È stato un fine settimana eccezionale per studiare il comportamento degli intellettuali, con un po’ di tempo si potrebbe scrivere un libro sul “mi si nota di più se dico o non dico, se ci sono o sparisco, se sto nel coro o se assisto alla messa?”. La morte di Giorgio Armani e la serata finale del Festival del cinema di Venezia sono foto da incorniciare nell’album di famiglia della sinistra pensosa al cocktail e afflitta al check in.

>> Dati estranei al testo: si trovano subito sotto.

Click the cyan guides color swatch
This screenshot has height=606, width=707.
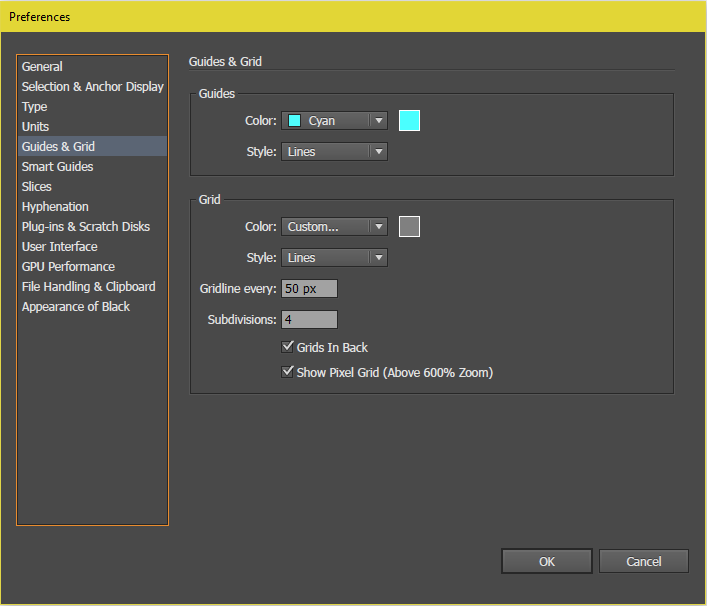[x=409, y=121]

Prima di tutto, abbiamo assistito alla metamorfosi dei cinematografari sulla gondola in “flotillanti” che fanno rotta verso Gaza. Se conoscete qualcuno che crede che i destini del Medio Oriente dipendano dai sentiti appelli di Benedetta Porcaroli e Toni Servillo, chiamate l’ambulanza. Ne serviranno parecchie, in ogni caso, perché in laguna si è consumato il festival di Gaza e - mi perdonerà il fratello Pietrangelo Buttafuoco - ma non si sono sentite tutte le voci, di sicuro non quella degli ebrei. Per due volte ho udito il cardinale Pierbattista Pizzaballa raccontare la sua visione (e versione) del mondo, ma non ho sentito la voce del rabbino Riccardo Di Segni o altri esponenti della comunità ebraica che tra un mese esatto ricorderà la strage del 7 ottobre.